The non-farm payroll report due out Friday almost stopped the current rally dead in its tracks today. After both major indexes charged off to triple digit gains this morning the air slowly leaked out of the balloon as the day progressed and the Dow fell back into negative territory briefly just after 3:PM. While the Nasdaq did not go negative it dropped -68 points from the intraday high before rebounding at the close.
After the release of the weekly jobs report today, which fell 6000 to 260,000, a 26-year low, the focus immediately shifted to the non-farm payrolls tomorrow. The abundance of bearish estimates along with the party line parroted by Greenspan at the New Economy luncheon yesterday put fear of the Fed back into traders. Official estimates are running from +375K to +425K new jobs created in March with the unemployment rate dropping back to 4.0%. Unofficial estimates, the "whisper" numbers, are as high as 600K jobs and 3.9% unemployment. Traders will attempt to justify a blowout number by pointing to a five week period instead of four weeks and warmer weather compared to the storm plagued February numbers. Still with February clocking in at only +43,000 new jobs, a +600K number will send ripples of Fed fear through the markets. Greenspan said on Wednesday that he felt the market would ignore even stronger measures by the Fed to stop the runaway economy. Stronger measures equate to +.50 rate hikes instead of +.25% or hikes between meetings. If the jobs numbers blow out and the PPI/CPI next week are elevated then the Fed could react before the next meeting. If the Fed feels the market will ignore stronger measures then they will be less inclined to use small increases. This caused many traders to take profits from the rebound and go flat before the announcement.

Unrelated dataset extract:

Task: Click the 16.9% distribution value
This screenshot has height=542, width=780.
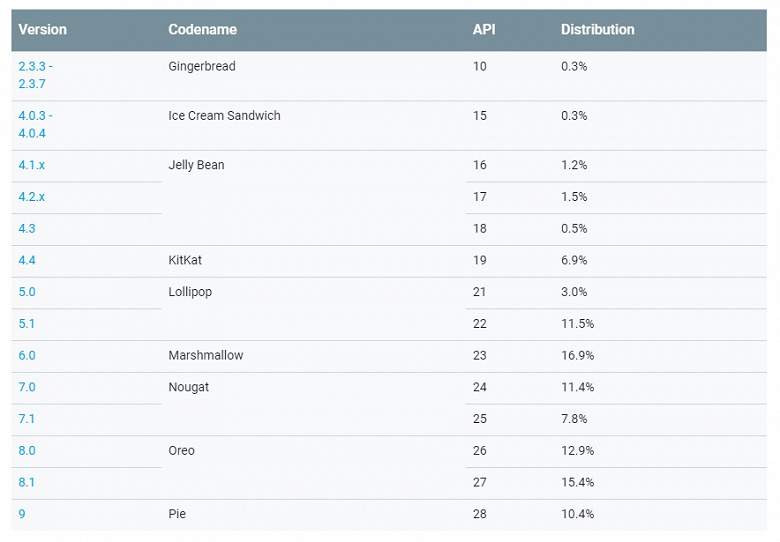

Goldman Sachs released a "Super Seven" technology list for stocks that will perform well in periods of extreme volatility like we had this week. The list includes Cisco Systems, Dell computer, EMC Corp, Oracle, PMC-Sierra, Teradyne and First Data Corp. "During this period of extreme volatility we recommend that investors remain focused on those larger cap technology names where we continue to have high conviction in the fundamentals," Goldman said. Today's close for the Super Seven, CSCO -.31, DELL -2.03, EMC +6.50, ORCL +4.59, PMCS +15.69, TER +9.25, FDC +2.63.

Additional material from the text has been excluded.